The task:
Exact copy, no pictures: every line from the one that contains "Instruction: Select the" through the end of the data below, and nothing else.

Dataset entries
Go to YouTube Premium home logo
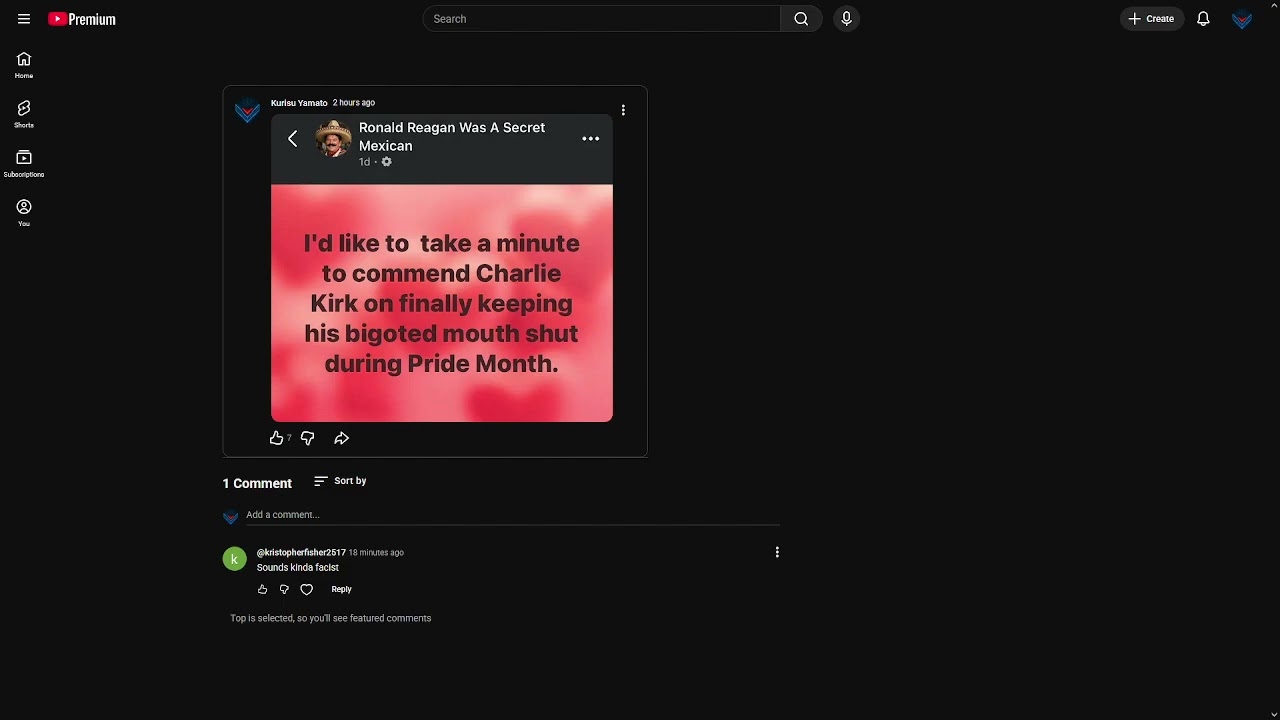 (82, 19)
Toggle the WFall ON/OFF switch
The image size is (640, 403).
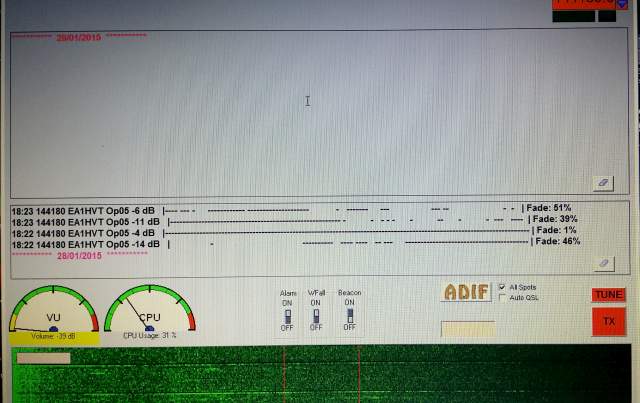316,316
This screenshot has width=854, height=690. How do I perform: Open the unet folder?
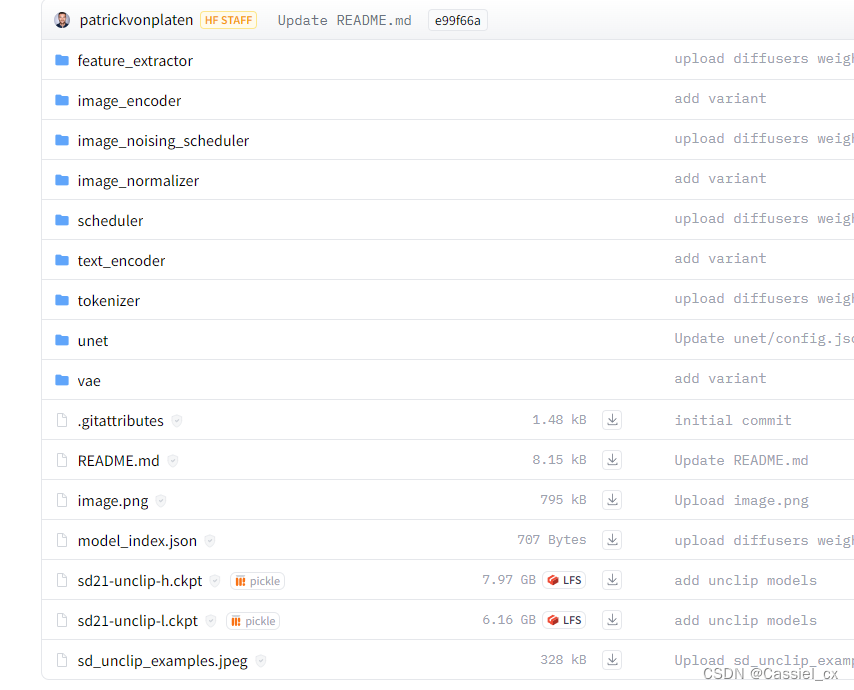(93, 340)
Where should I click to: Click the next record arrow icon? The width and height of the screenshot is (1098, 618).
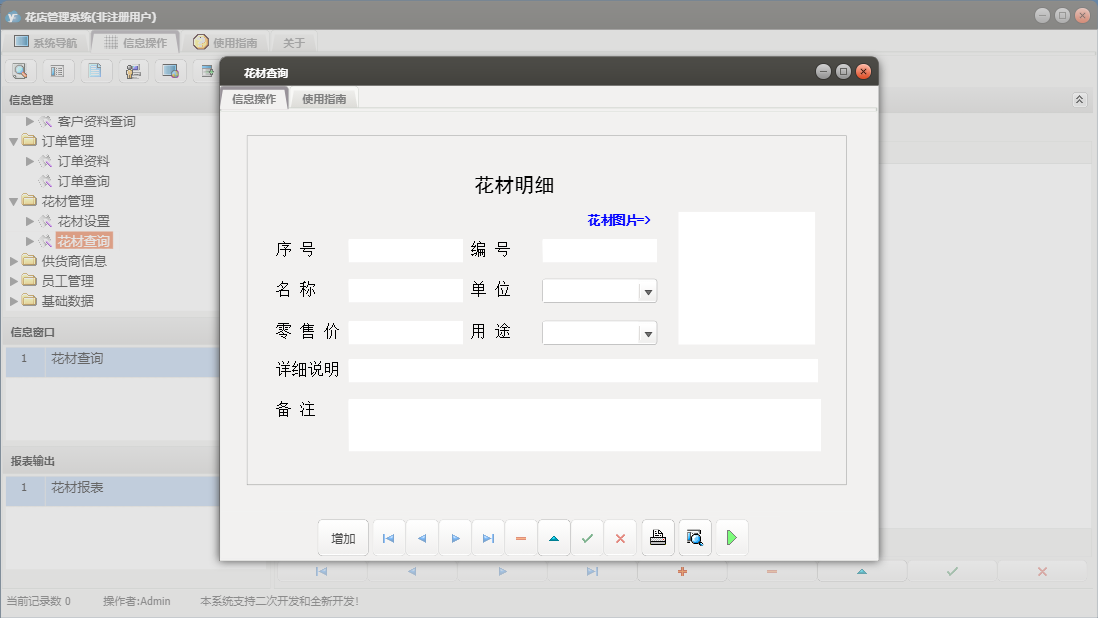pos(455,537)
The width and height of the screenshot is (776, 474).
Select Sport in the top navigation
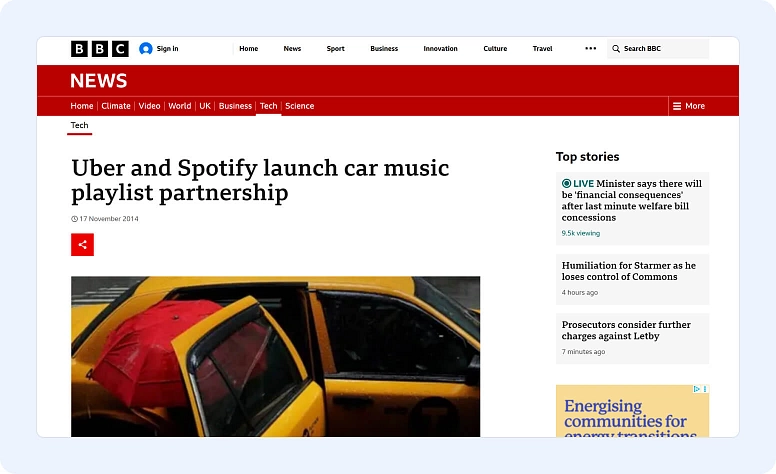pyautogui.click(x=335, y=48)
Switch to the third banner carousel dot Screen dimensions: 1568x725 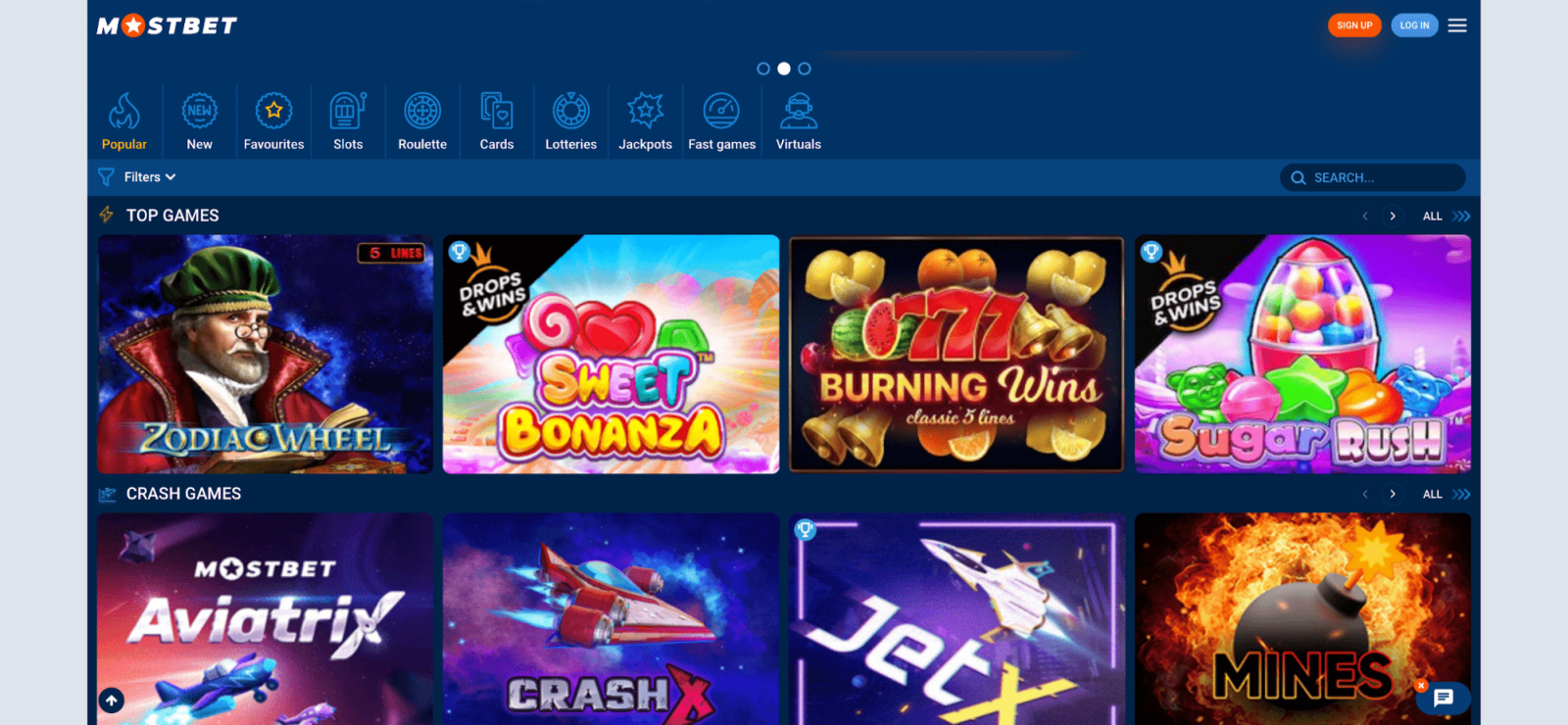click(x=805, y=69)
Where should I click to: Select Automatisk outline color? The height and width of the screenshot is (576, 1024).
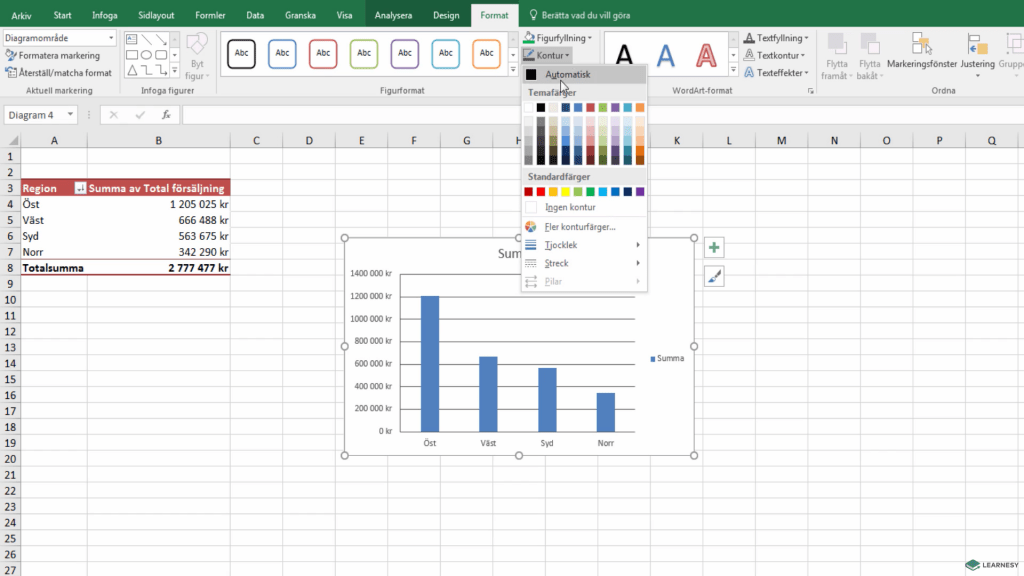pos(567,74)
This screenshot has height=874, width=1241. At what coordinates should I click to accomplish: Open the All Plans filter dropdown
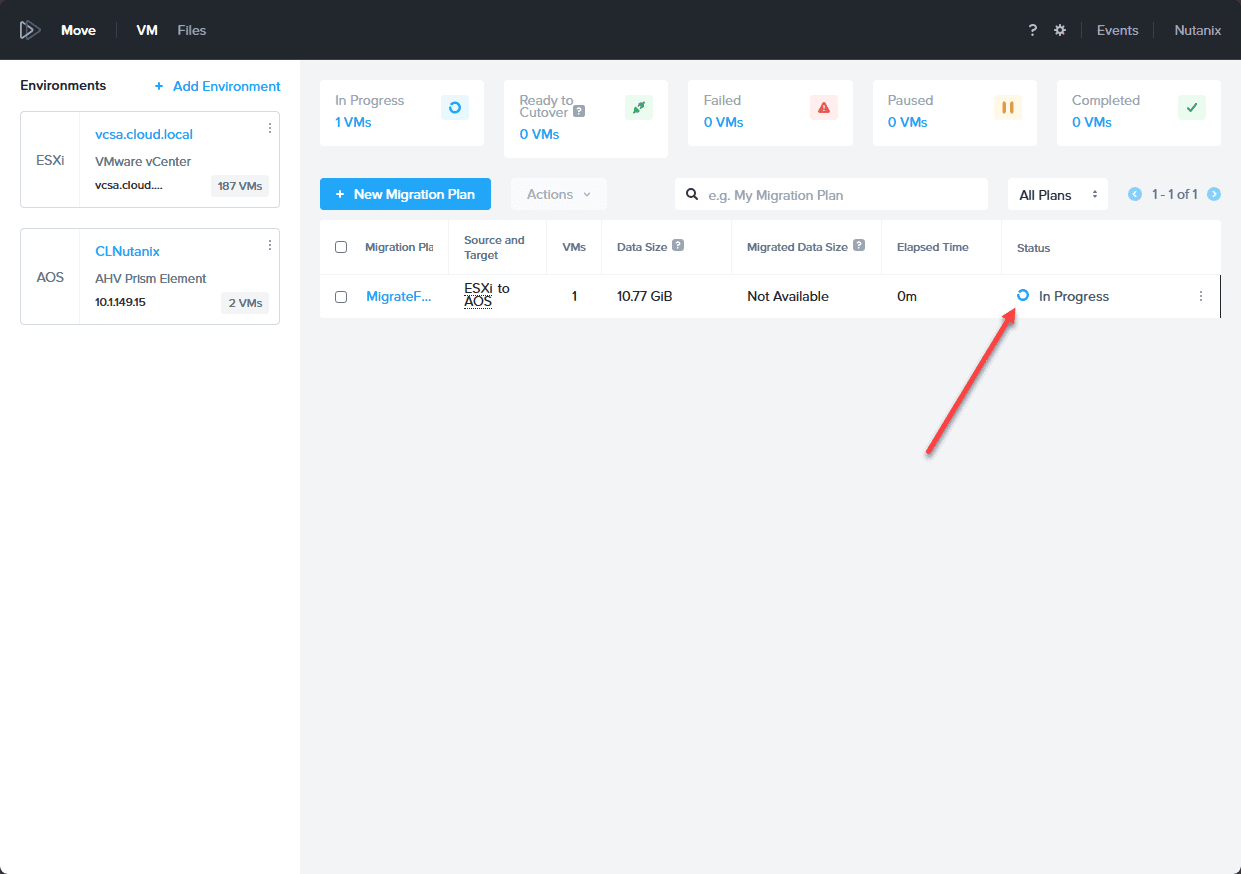(1058, 195)
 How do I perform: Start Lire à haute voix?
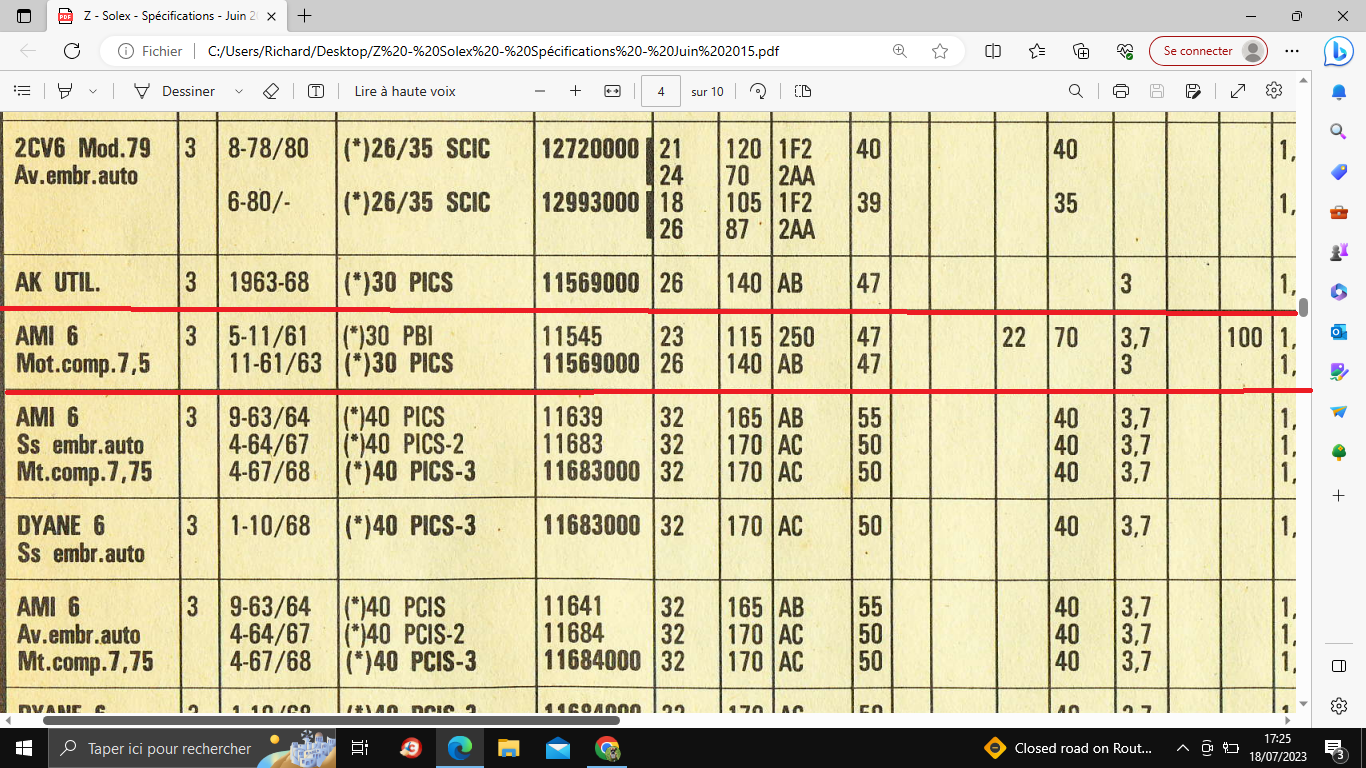point(404,91)
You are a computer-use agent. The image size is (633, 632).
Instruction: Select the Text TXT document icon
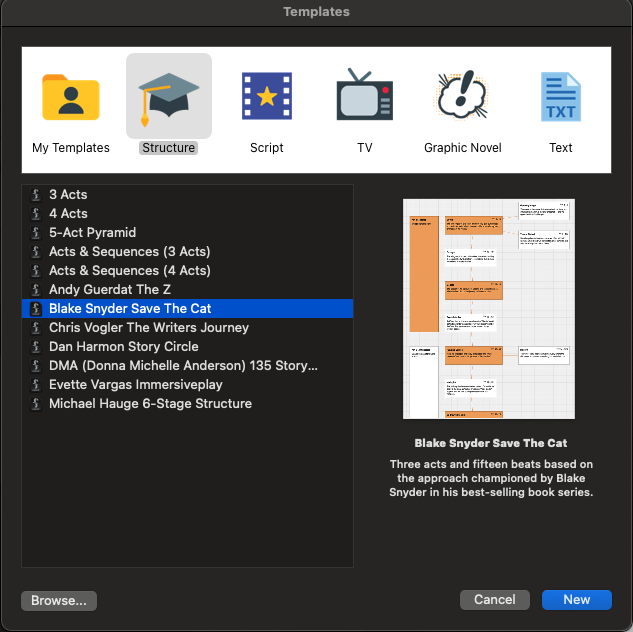pos(560,97)
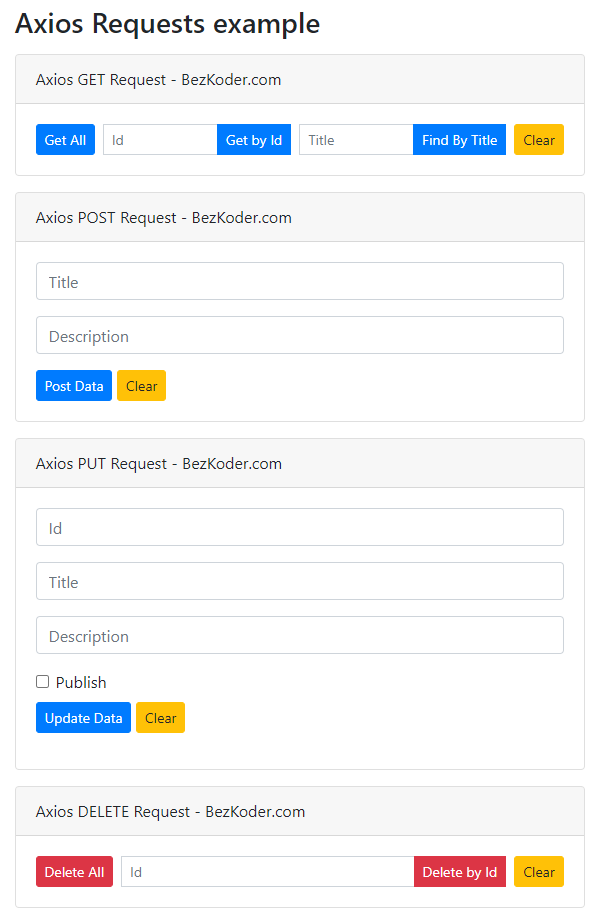Viewport: 600px width, 920px height.
Task: Click the Delete by Id button
Action: pyautogui.click(x=460, y=871)
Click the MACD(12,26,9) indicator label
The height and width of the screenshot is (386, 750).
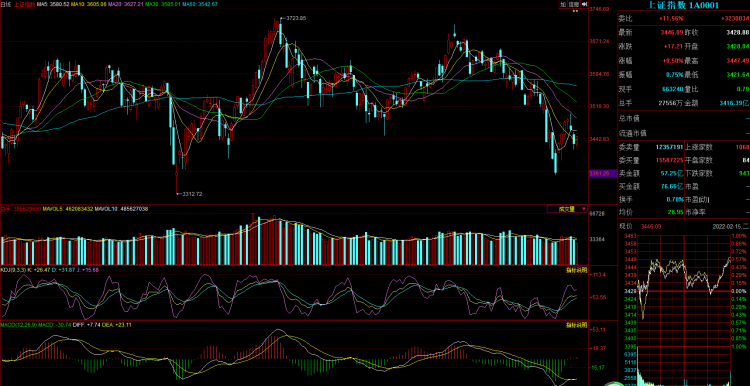click(20, 325)
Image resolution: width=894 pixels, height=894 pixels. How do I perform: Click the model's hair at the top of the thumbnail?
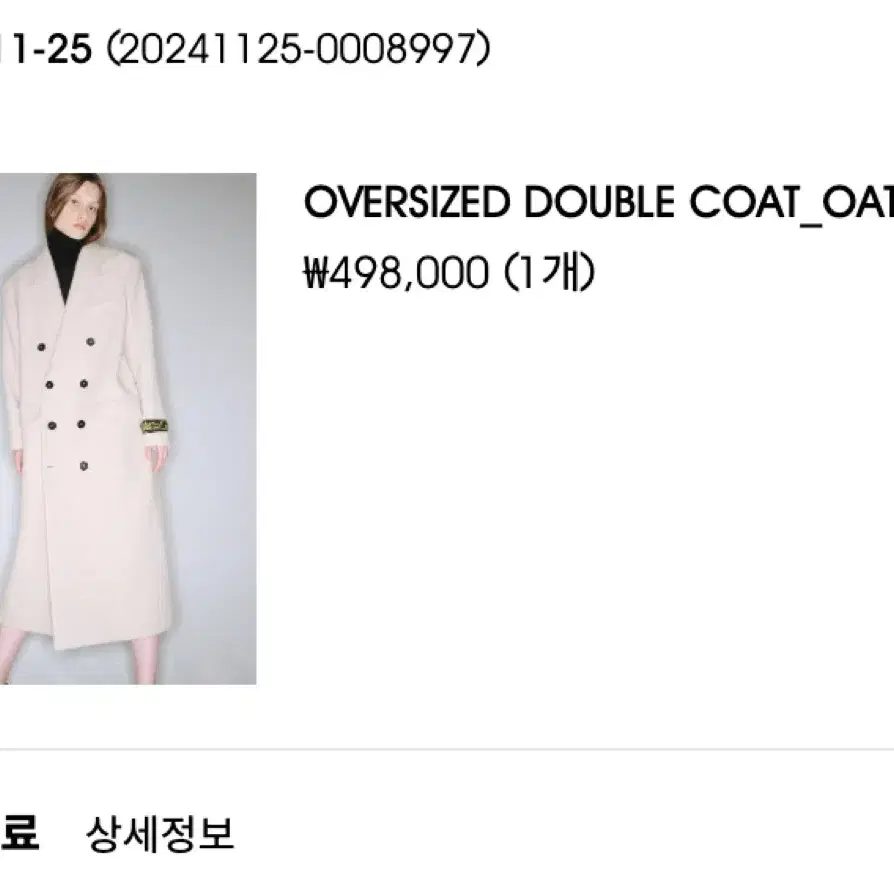point(74,194)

Exercise response:
Instruction: Select the Text TXT document icon
pos(560,97)
Viewport: 600px width, 920px height.
Task: Click the Delete by Id button
Action: pyautogui.click(x=460, y=871)
Click the MACD(12,26,9) indicator label
The height and width of the screenshot is (386, 750).
click(20, 325)
Image resolution: width=894 pixels, height=894 pixels. How do I perform: Click the model's hair at the top of the thumbnail?
point(74,194)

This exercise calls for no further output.